Miriam Beerman

Miriam Beerman (born 1923) is an American painter and printmaker.

Beerman was born in Providence, Rhode Island, where she later earned her BFA from the Rhode Island School for Design. After earning her degree, she studied with various established artists including Yasuo Kuniyoshi at the Art Students League in NYC, with Adja Yunkers at the New School for Social Research in NYC, and Stanley William Hayter at Atelier 17 in Paris, France.[1]

Although Beerman maintains the gestural brushstrokes of the abstract expressionists, her work focuses on bestial characters who convey the intense emotion found in her images. Her work includes automatic gestures, vivid colors, and stippled textures that help evoke the feeling of devastation. Some of her themes include biblical plagues, the Holocaust, Hiroshima, and nuclear threat.[2]

The breadth of Beerman's career is evident through her grants, awards, and exhibitions list. Some include a CAPS grant from New York State Council on the Arts (1971), the Childe Hassam purchase award from the American Academy of Arts and Letters (1977), the Camargo Foundation Award (1980), a distinguished artist grant from the New Jersey State Council on the Arts (1987), and a 40-year retrospective of her work, held at the State Museum of New Jersey in Trenton (1991).[3] Her work has been exhibited globally, including at the Corcoran Gallery of Art in Washington, DC, and at the Whitney Museum of American Art in New York, NY.

In 2000, Beerman was an Artist's Book Resident at the Women's Studio Workshop in Rosendale, New York.
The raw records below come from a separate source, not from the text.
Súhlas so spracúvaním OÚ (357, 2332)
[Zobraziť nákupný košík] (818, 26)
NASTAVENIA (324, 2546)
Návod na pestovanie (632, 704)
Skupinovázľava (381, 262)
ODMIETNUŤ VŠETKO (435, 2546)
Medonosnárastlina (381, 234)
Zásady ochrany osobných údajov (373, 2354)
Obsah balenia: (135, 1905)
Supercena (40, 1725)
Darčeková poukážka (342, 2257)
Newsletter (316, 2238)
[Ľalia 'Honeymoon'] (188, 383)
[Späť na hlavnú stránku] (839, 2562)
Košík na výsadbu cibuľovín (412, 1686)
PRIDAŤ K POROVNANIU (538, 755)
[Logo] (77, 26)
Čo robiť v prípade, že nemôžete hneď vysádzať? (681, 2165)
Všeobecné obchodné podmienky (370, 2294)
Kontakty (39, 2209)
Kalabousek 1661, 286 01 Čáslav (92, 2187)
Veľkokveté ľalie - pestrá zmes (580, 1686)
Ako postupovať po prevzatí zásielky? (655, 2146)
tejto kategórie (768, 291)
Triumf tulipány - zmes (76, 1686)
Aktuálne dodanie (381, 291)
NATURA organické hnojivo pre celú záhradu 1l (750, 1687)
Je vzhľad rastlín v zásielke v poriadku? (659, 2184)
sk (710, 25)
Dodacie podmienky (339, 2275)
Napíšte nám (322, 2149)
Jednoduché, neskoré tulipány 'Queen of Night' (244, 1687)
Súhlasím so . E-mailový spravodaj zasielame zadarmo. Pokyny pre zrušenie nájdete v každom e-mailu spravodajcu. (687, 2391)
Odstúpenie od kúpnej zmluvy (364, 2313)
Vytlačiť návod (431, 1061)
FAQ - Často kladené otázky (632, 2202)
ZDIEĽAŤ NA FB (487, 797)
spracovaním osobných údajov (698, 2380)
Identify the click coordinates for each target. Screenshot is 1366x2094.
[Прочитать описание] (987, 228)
During her residency, Beerman published Faces, a limited-edition portfolio of eight drypoint prints with text from The Notebooks of Malte Laurids Brigge by Rainer Maria Rilke. The images are rough, humorous and tragic, echoing the artist’s humanistic concerns.[4]

References

  1. Heller, Jules (1995). North American Women Artists of the Twentieth Century: A Biographical Dictionary. New York and London: Garland Publishing, Inc. p. 57.
  2. Weld, Alison. "Miriam Beerman On Line Gallery." Miriam Beerman On Line Gallery. Miriam Beerman, n.d. Web. 12 June 2013.
  3. Who's Who in American Art. 20th ed. R.R. Bowker Co., 1993-1994.
  4. “Faces.” Women’s Studio Workshop. Retrieved 2014-01-31.